Un constat chiffré vertigineux
Le bilan dressé par le président de l’OIT est sans appel. Sur les 105 000 ingénieurs inscrits à l’Ordre, pas moins de 46 000 ont choisi l’exil au cours des dix dernières années. Ce flux migratoire, qui s’est transformé en véritable hémorragie à partir de 2014, s’explique par une combinaison de facteurs : un démarchage agressif des talents tunisiens par l’étranger, des disparités salariales abyssales et des cadres de travail nettement plus attractifs hors de nos frontières.
Au-delà des jeunes, le départ critique des seniors
Si le départ des jeunes diplômés est déjà préoccupant, le président de l’OIT souligne un danger bien plus insidieux : l’exil des ingénieurs expérimentés. La perte de ces profils seniors prive la Tunisie de ses mentors et de ses experts de terrain, indispensables à l’encadrement et à l’innovation.

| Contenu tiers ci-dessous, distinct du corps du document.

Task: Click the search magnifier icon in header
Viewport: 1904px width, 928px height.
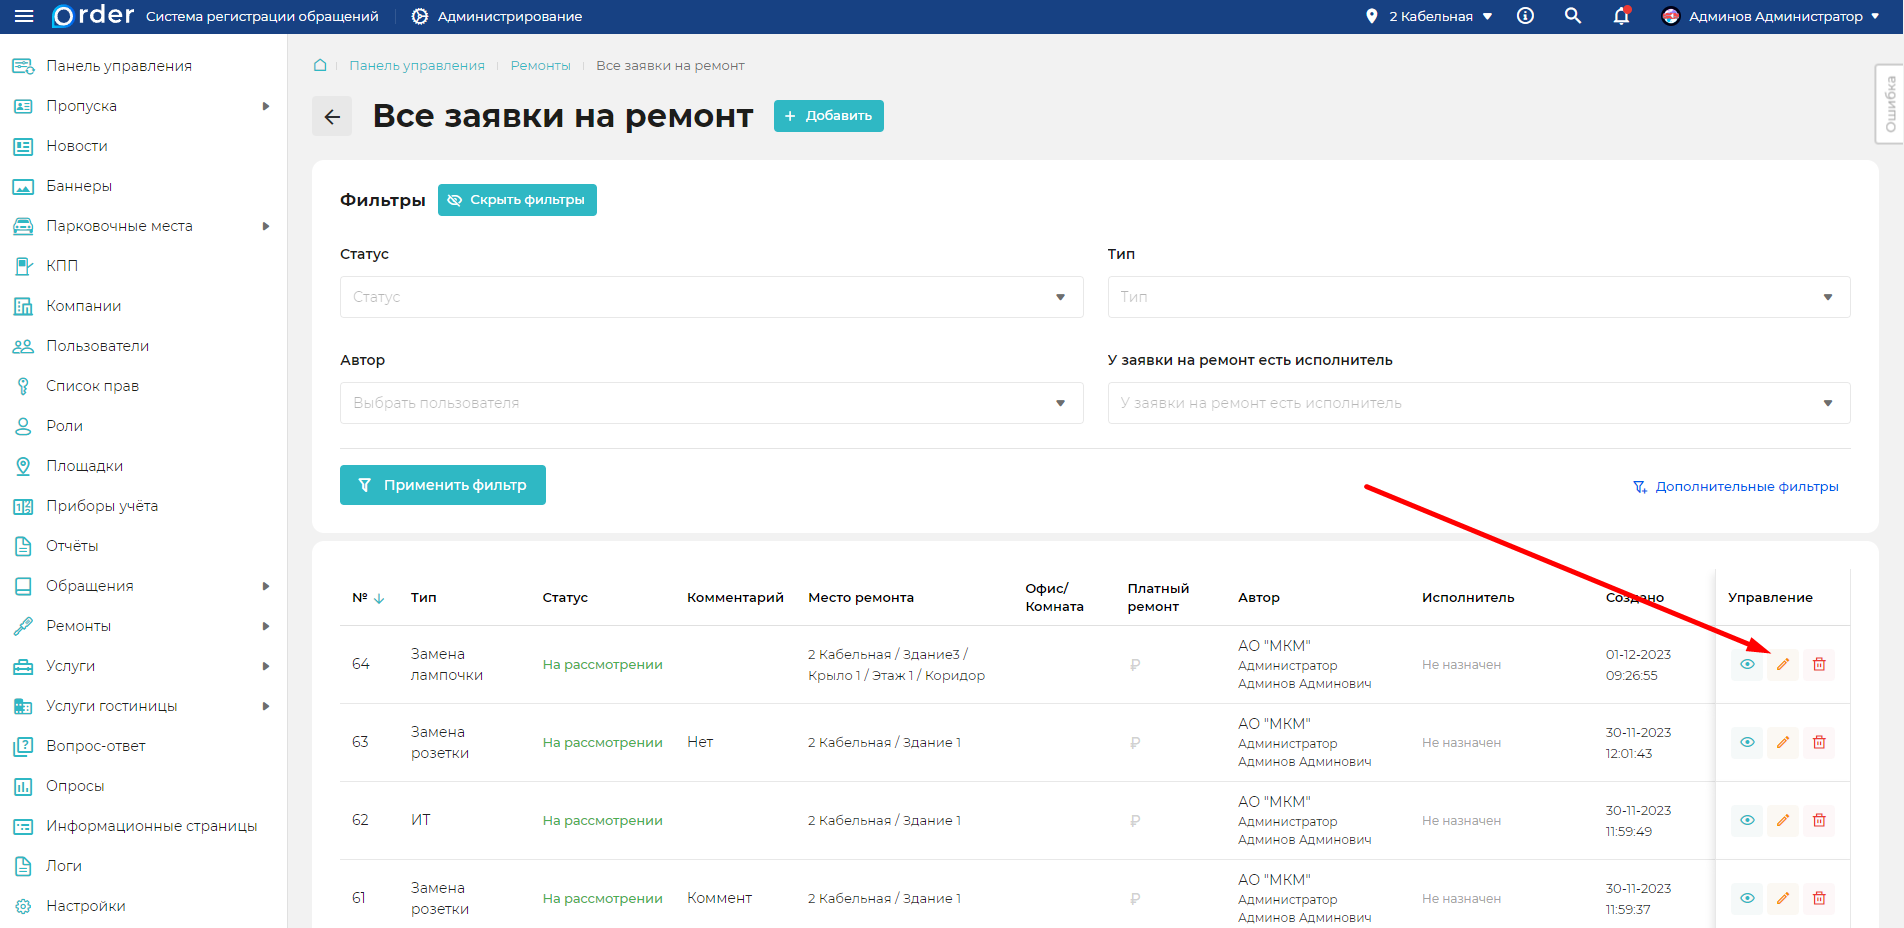Action: pyautogui.click(x=1573, y=16)
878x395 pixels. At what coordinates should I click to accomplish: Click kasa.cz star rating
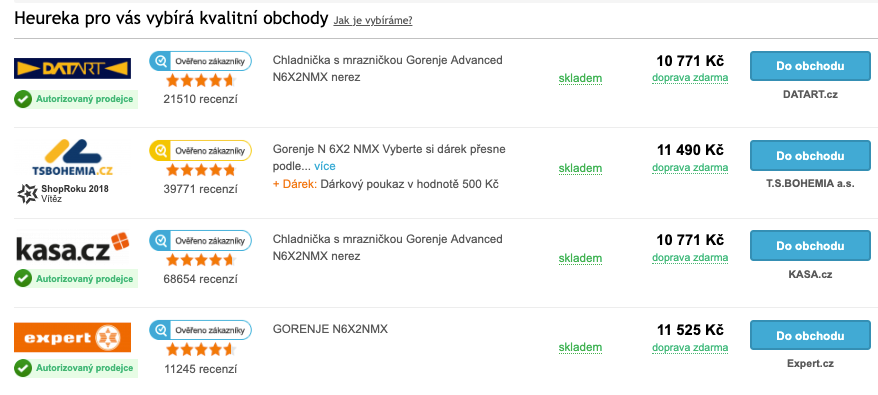(200, 259)
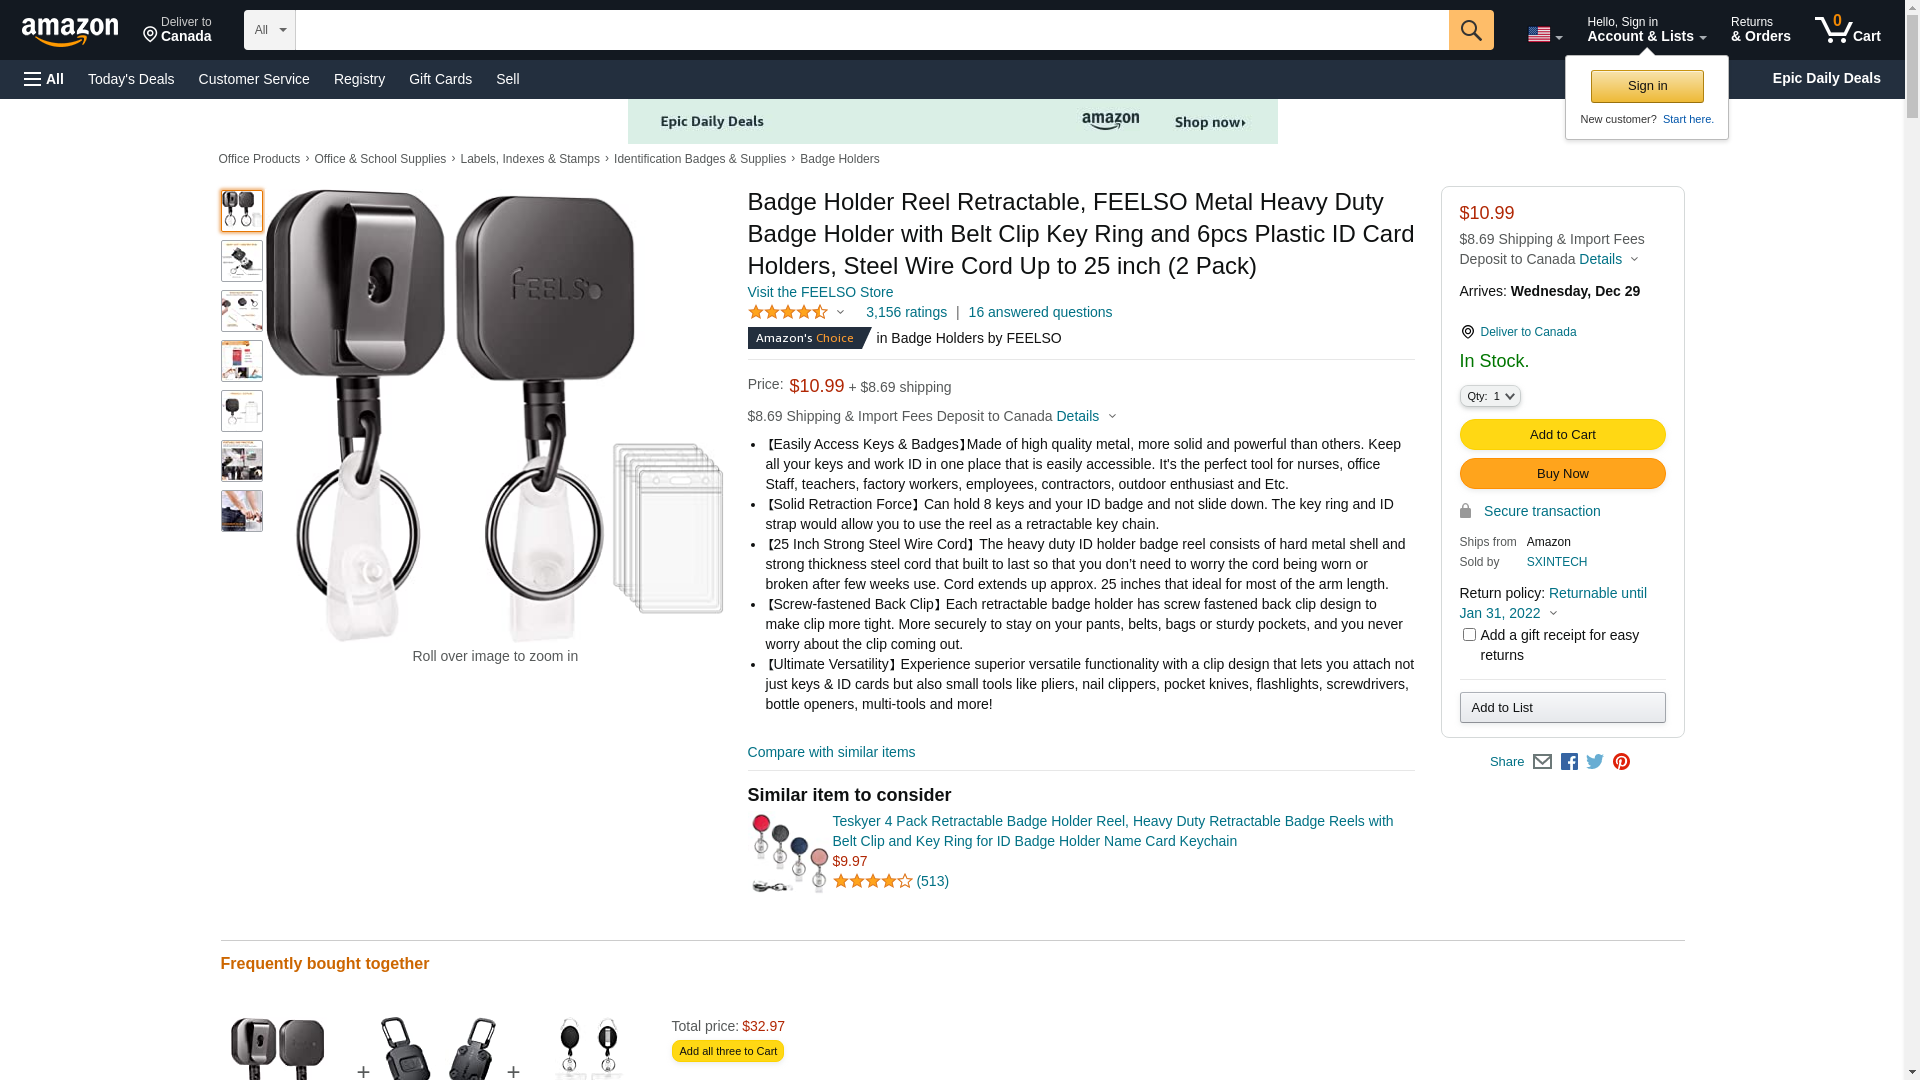Open Compare with similar items link
The height and width of the screenshot is (1080, 1920).
pos(831,752)
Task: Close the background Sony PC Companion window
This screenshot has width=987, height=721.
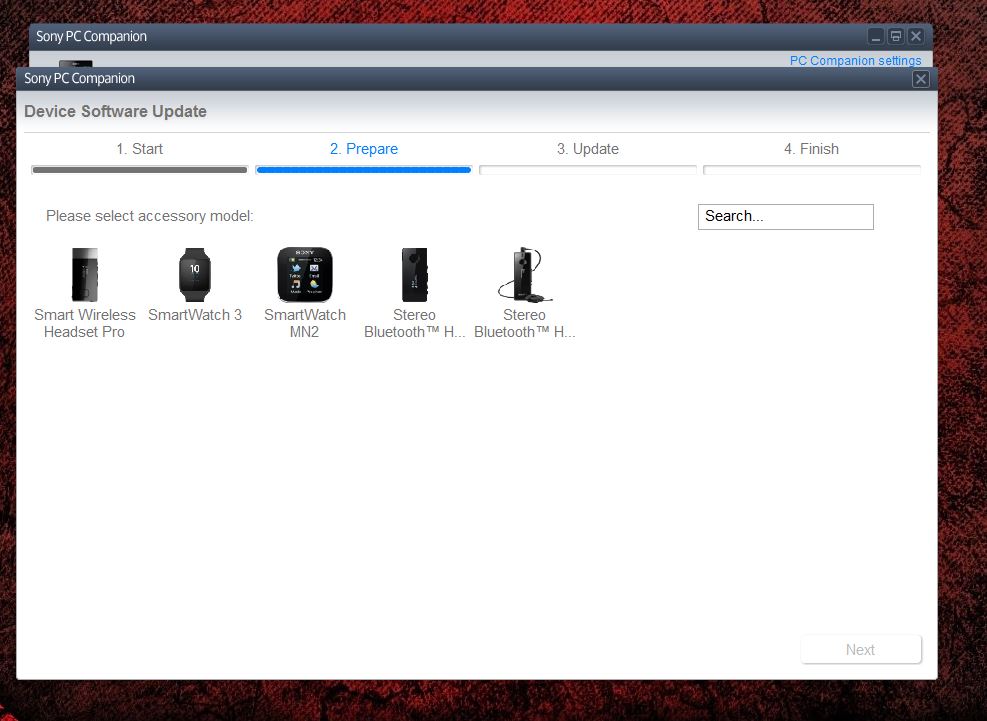Action: pyautogui.click(x=916, y=37)
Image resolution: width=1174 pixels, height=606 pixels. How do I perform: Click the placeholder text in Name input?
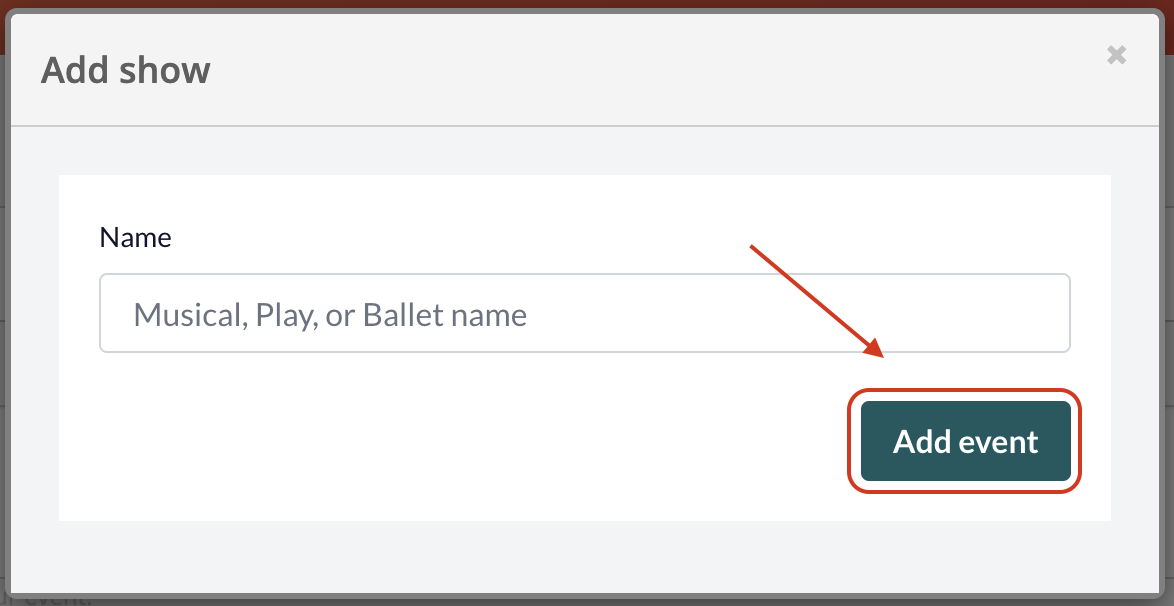[x=330, y=315]
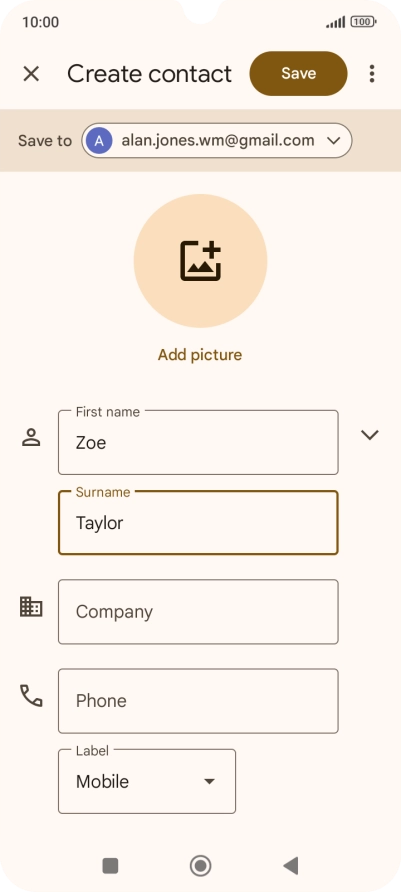Open the Mobile label dropdown
Viewport: 401px width, 892px height.
(x=147, y=781)
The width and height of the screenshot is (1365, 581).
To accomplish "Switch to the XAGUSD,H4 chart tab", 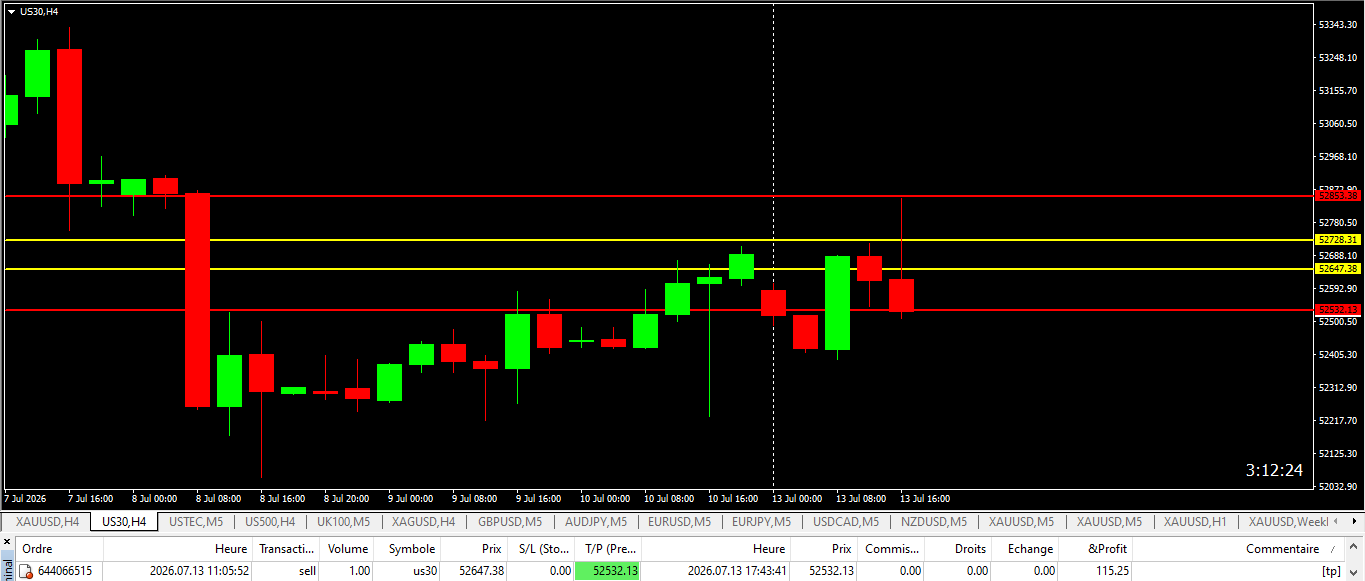I will [423, 521].
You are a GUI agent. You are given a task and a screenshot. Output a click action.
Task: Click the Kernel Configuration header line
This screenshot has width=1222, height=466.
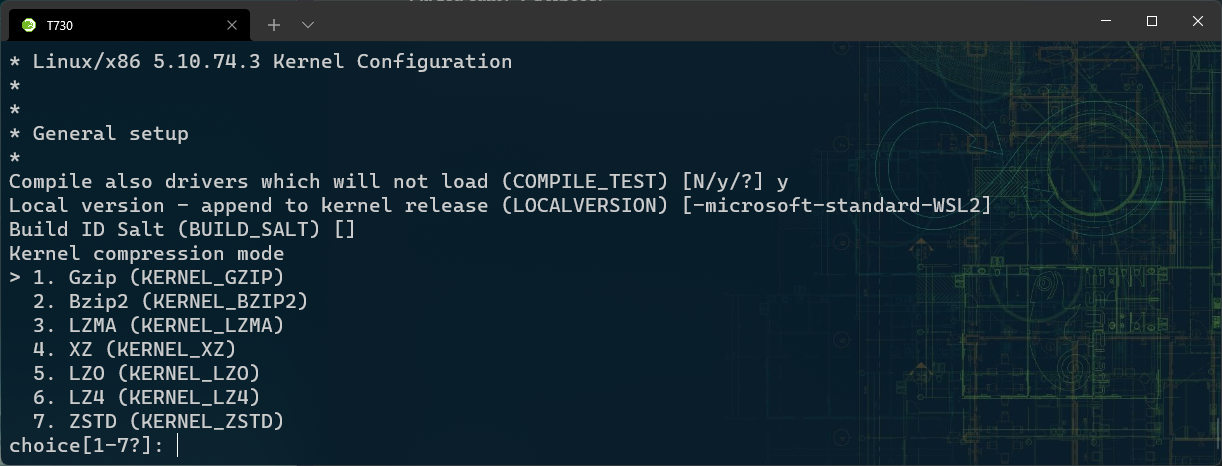(x=261, y=61)
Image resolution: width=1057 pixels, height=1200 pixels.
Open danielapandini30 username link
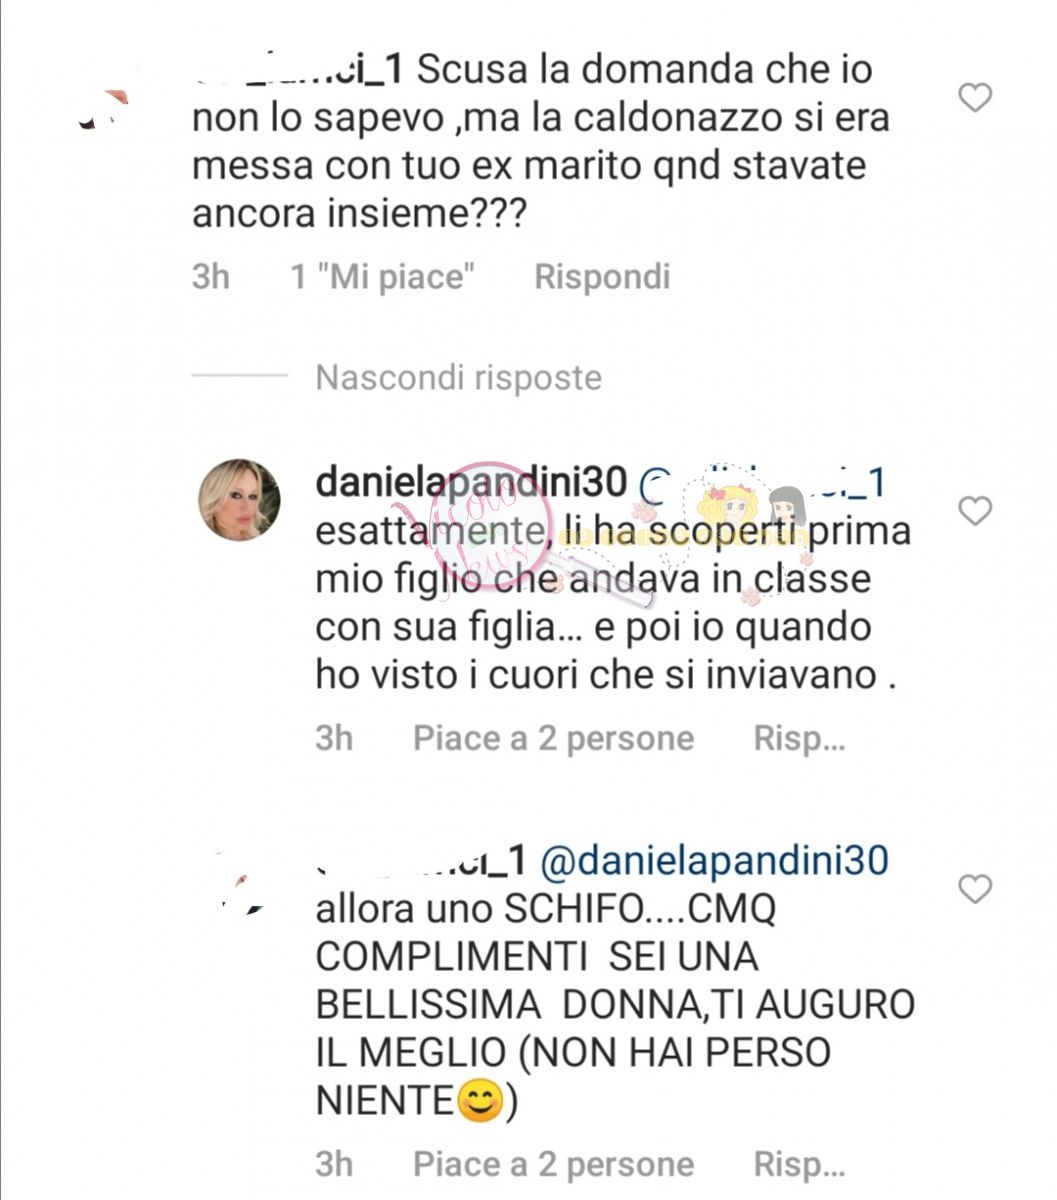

Une réforme structurelle indispensable
Pour enrayer ce phénomène, Mohsen Ghrissi prône une approche globale qui s’attaque aux racines du mal. Il exhorte les autorités à repenser le modèle professionnel tunisien en agissant sur trois leviers majeurs : la revalorisation conséquente des salaires, l’amélioration des conditions de travail et la création de perspectives de carrière stimulantes au sein même du pays.